Buenos Aires, 18 (AE-DOW JONES) - O índice de desemprego na Argentina cresceu de 12,4% em outubro de 98 para 15% em maio, em decorrência da recessão que tomou conta da economia do país, segundo dados oficiais coletados em maio, que devem ser divulgados nos próximos dias. O ministro do Trabalho, José Uriburu, entregou as estatísticas hoje (18) ao presidente Carlos Menem, que orientou o ministro da insistir nas tentativas de tornar os contratos de trabalho mais flexíveis.
Só em maio, quando a produção industrial caiu 10%, o Ministério do Trabalho estima uma perda de 28 mil empregos. De maio de 1998 a maio deste ano, cerca de 80 mil trabalhadores engrossaram a enorme fila de desempregados, o que equivale um índice de desemprego em torno de 15%. Em maio de 1994, a Argentina registrava um índice de desocupação de 10,7%, resultado que saltou para 18,4% no mesmo mês de 1995, em decorrência dos efeitos da crise do México, para recuar a 17,1% em 96.
O lento processo de recuperação da economia argentina iniciado em 96, que assegurou uma redução do nível de desemprego para 16,1% em maio de 97, e para 13,2% no mesmo mês de 1998, foi interrompido este ano e agravou-se por causa da desvalorização do real no Brasil. O desaparecimento de empregos nos últimos meses de recessão (a economia do país recuou 3% do Produto Interno Bruto no primeiro trimestre) "foi forte e indica uma certa inércia", afirmou Uriburu. Segundo ele, contudo, "já existem sinais positivos" em alguns setores.
Para calar os críticos, o ministro da Economia, Roque Fernández, admitiu hoje que o governo está analisando a possibilidade de reinstituir os antigos "contratos lixo", eliminados no ano passado, que têm prazo fixo e não oferecem ao empregado proteção como aviso prévio ou indenização. Esse tipo de contrato de trabalho havia sido eliminado pela reforma trabalhista, em decorrência de um acordo feito entre o governo e o sindicato, para reduzir a precariedade dos empregos no mercado argentino de trabalho.

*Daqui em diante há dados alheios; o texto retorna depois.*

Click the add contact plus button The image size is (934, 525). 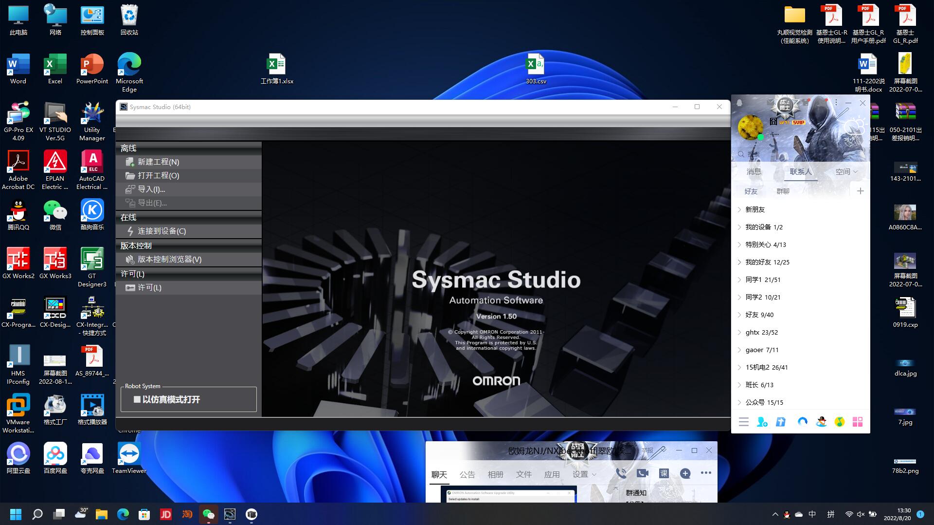(860, 191)
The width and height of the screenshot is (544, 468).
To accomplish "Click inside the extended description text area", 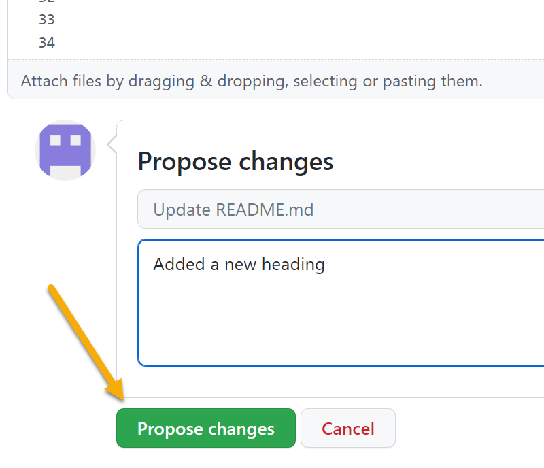I will [x=341, y=303].
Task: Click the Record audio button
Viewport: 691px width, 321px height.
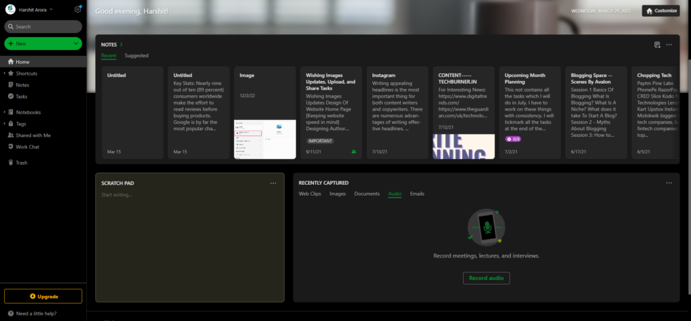Action: [x=486, y=278]
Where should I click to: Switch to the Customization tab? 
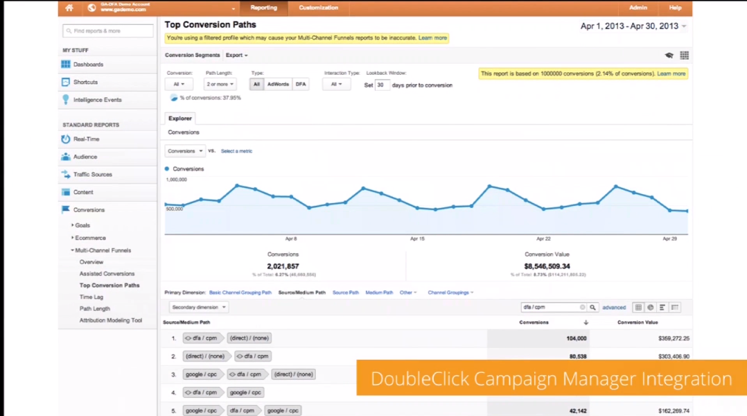(x=318, y=8)
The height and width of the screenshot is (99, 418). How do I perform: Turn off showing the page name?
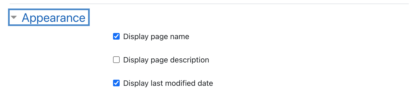[116, 36]
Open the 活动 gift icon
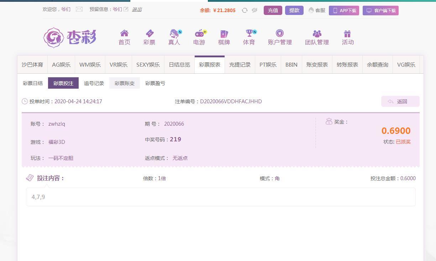This screenshot has height=261, width=436. pos(347,33)
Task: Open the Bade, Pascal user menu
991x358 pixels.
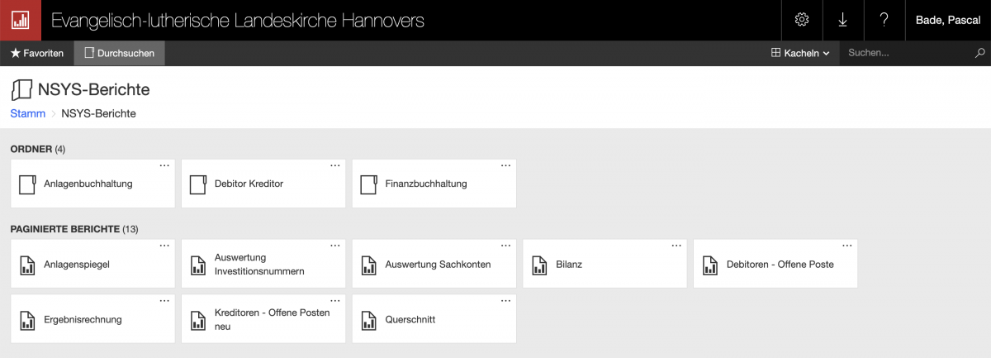Action: (x=947, y=20)
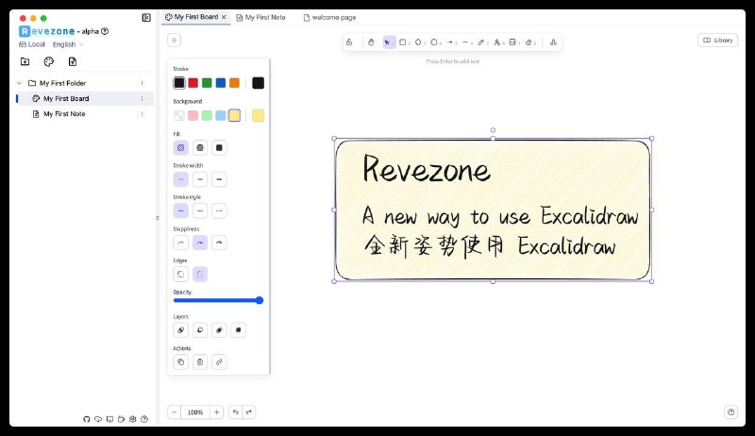
Task: Open the Library panel
Action: 718,40
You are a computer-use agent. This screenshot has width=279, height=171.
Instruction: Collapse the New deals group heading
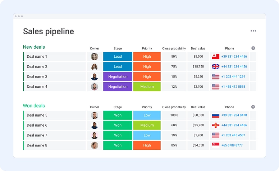[x=34, y=47]
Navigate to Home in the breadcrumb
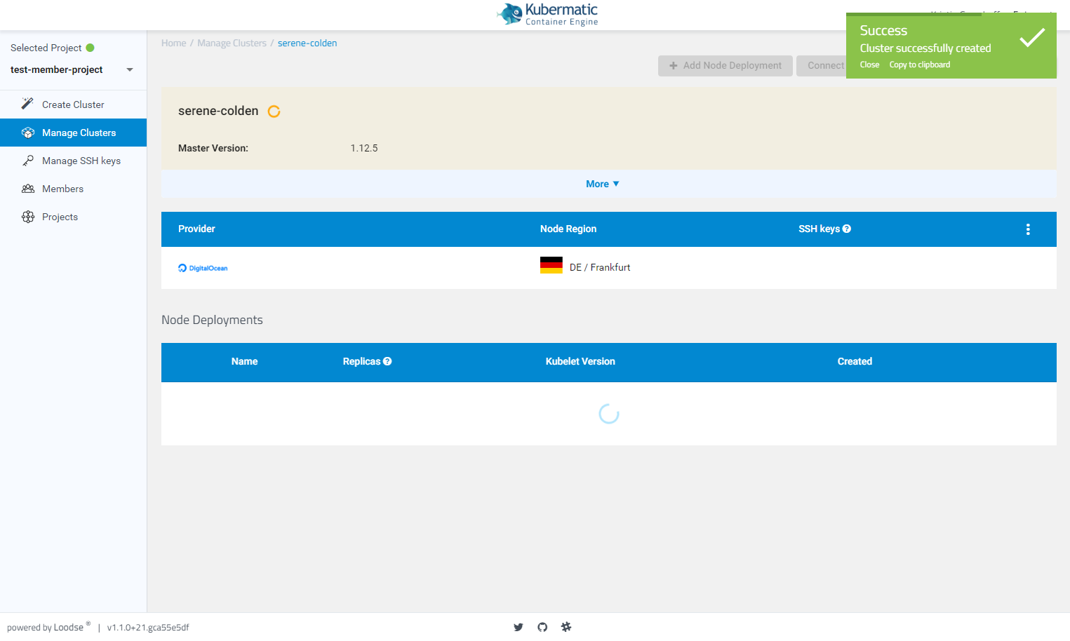The image size is (1070, 641). [x=173, y=43]
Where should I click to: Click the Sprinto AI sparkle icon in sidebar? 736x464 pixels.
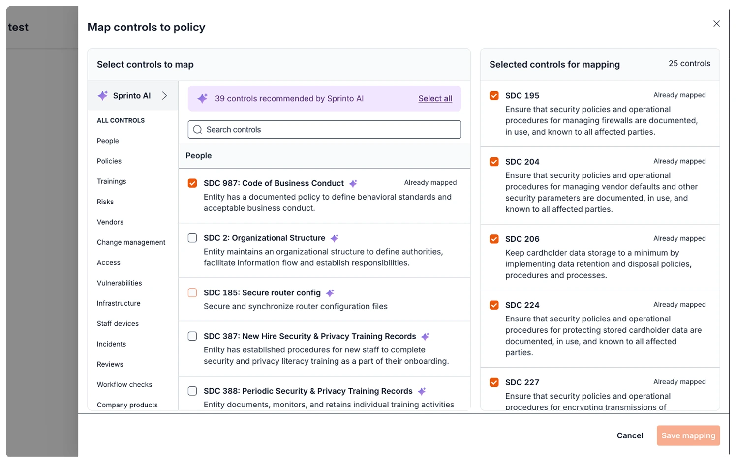(x=102, y=96)
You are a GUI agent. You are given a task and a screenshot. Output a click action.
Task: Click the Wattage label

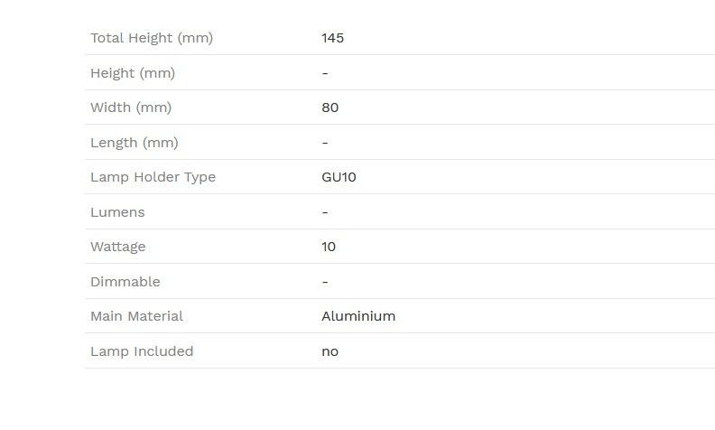[117, 247]
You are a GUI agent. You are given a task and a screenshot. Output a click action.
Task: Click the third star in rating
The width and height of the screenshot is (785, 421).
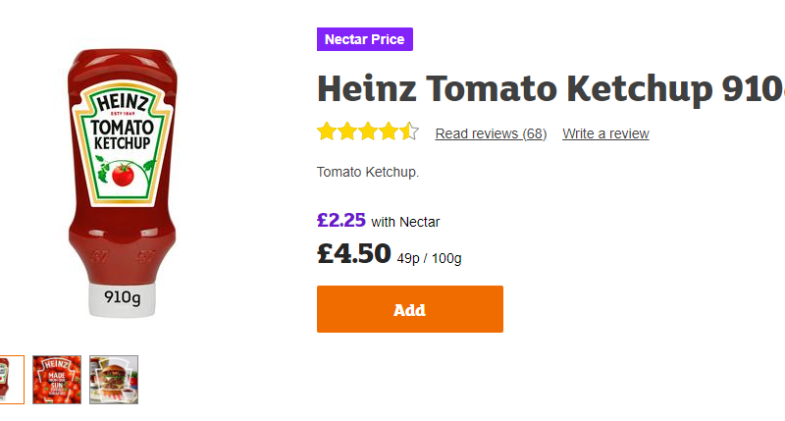pos(368,132)
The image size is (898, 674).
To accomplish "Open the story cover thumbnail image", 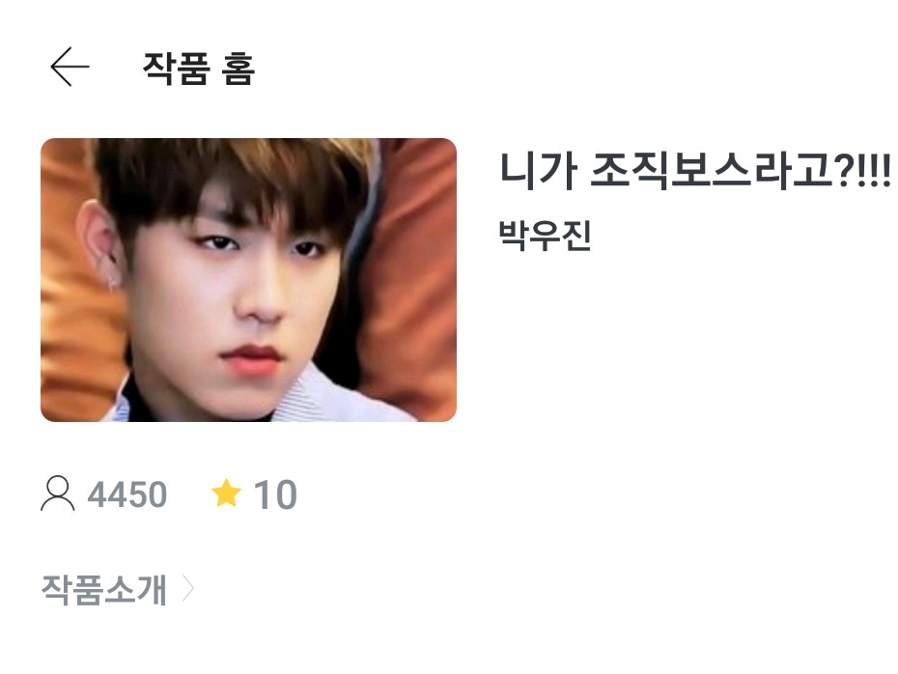I will tap(248, 280).
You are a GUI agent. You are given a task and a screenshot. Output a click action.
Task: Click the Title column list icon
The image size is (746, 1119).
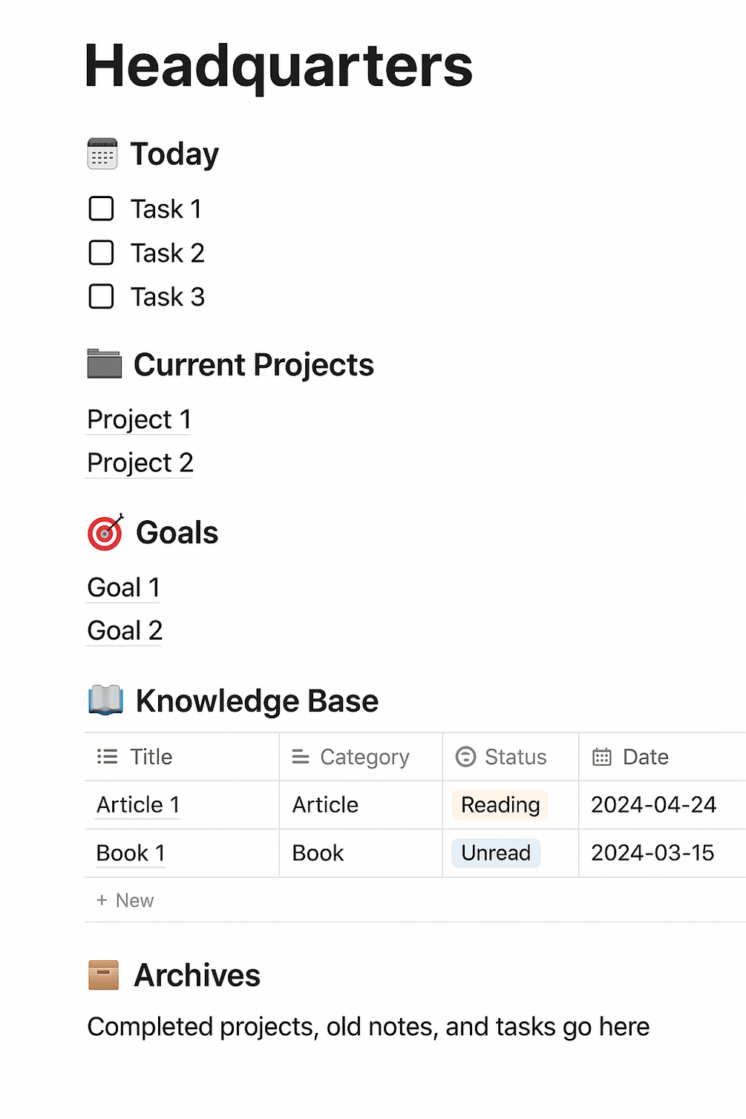point(108,757)
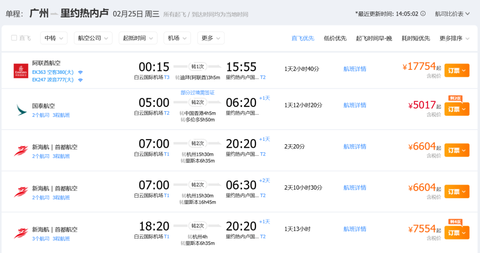Sort by 耗时短优先 shortest duration
Screen dimensions: 480x253
point(416,38)
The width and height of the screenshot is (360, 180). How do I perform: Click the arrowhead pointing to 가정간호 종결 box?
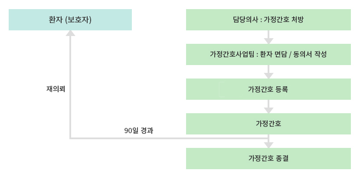pos(268,145)
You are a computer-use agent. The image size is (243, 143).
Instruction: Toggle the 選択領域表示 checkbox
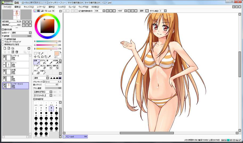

As autoridades também estão avaliando uma proposta para reduzir a miséria, por meio da elevação do piso das aposentadorias de US$ 150 para US$ 200. Na Argentina, onde a cesta básica para uma família de quatro pessoas custa US$ 570, existem hoje cerca de 1,2 milhões de aposentados, de um total de 2,9 milhões, que recebem menos de US$ 200 ao mês. O custo da mudança do piso das aposentadorias foi estimado em US$ 250 milhões,até o fim do ano.
O ministro da Economia, Roque Fernández, contudo, afirmou hoje que a pobreza absoluta diminuiu muito nos últimos dez anos. Segundo ele, o Congresso precisa aprovar uma nova reforma trabalhista, a segunda em menos de um ano, antes da mudança de governo.